At that point my future father-in-law, who normally kept quiet on the precautionary principle, for some reason brightened up and said he knew of an excellent plastic surgeon who had done a good job on his nose. When I asked him what had been wrong with his nose he fell silent. So for once did his wife. For what he had unaccountably forgotten, and then just remembered, and what I learnt later, was that she had taken a knife to him and slit his nose quite badly. Fortunately my mother-in-law took no further interest in mine.
So it is that in the best regulated of homes — and my mother-in-law’s household was extremely well-regulated — women can be unpredictably violent. The evidence is rather alarming. One in six men will be the victim of domestic violence at some time in his life, according to Dame Elizabeth Butler-Sloss, then president of the family division of the High Court, in a lecture she gave at 10 Downing Street in 2003. Butler-Sloss extended the term much further than I would, to include emotional and psychological abuse, threats and verbal abuse, but even so her point is right. There is far more female violence at home than our preconceptions allow us to imagine.

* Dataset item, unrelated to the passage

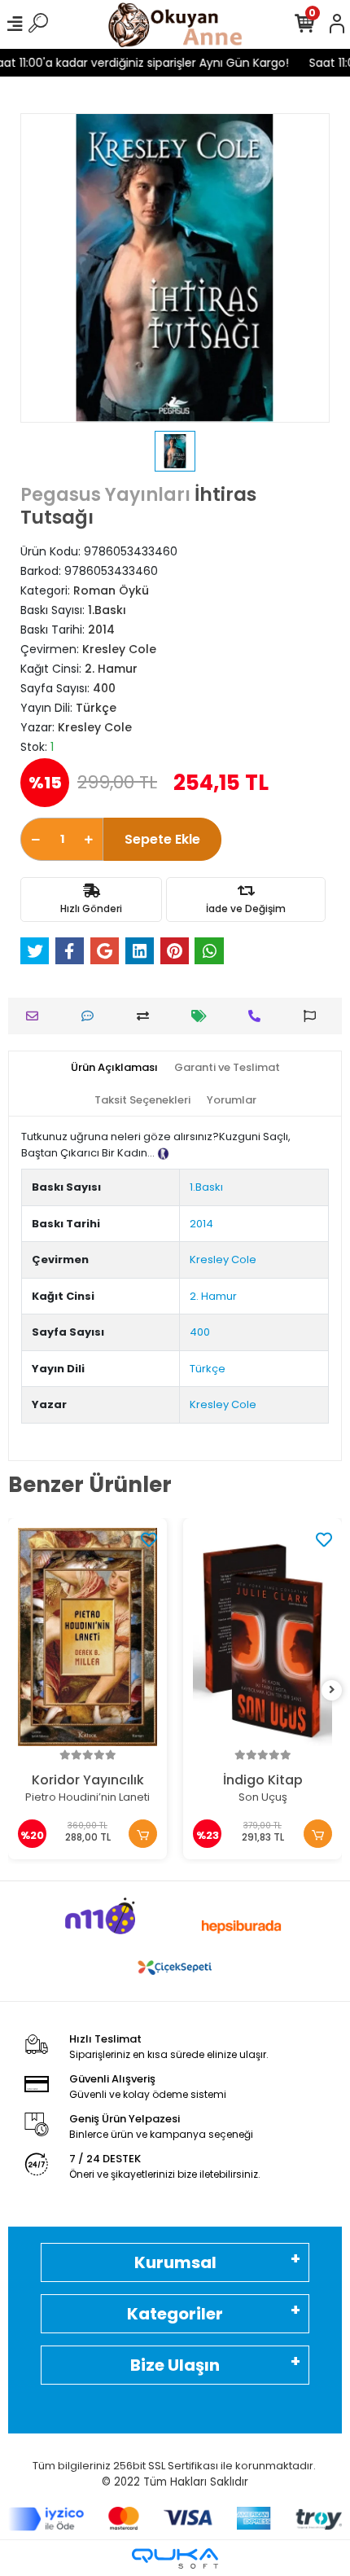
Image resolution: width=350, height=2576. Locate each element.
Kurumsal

Those preconceptions are bound up with a useful taboo against female violence — a taboo that explains the fascinated reaction to Wade’s arrest. Women are constantly tempted to attack men who enrage them, but it isn’t usually in their interests to do so, for obvious reasons. Men are usually stronger and their inhibitions about violence are usually weaker. So women’s inhibitions about violence have to be correspondingly stronger, because they are physically weaker. But I am beginning to wonder whether that taboo isn’t itself becoming weaker.
In the same speech Butler-Sloss said she was concerned about attitudes to domestic violence among young people. I don’t know where her figures came from, but she said that 10% of young women thought it was acceptable to hit their boyfriends or husbands. (The figure for young men was 20%.) For young women that seems extraordinarily high and it doesn’t even count all the young women who don’t think it “acceptable”, but might give in to temptation occasionally.
It wouldn’t be at all surprising, given the growing number of films devoted to women whacking men, and given the increasing amount young women drink, if the number of women desensitised to the taboo were not growing too. The irony of Wade’s arrest is that it has done far more to raise awareness of domestic violence (female) than her entire newspaper campaign. It has also added a little to the gaiety of nations.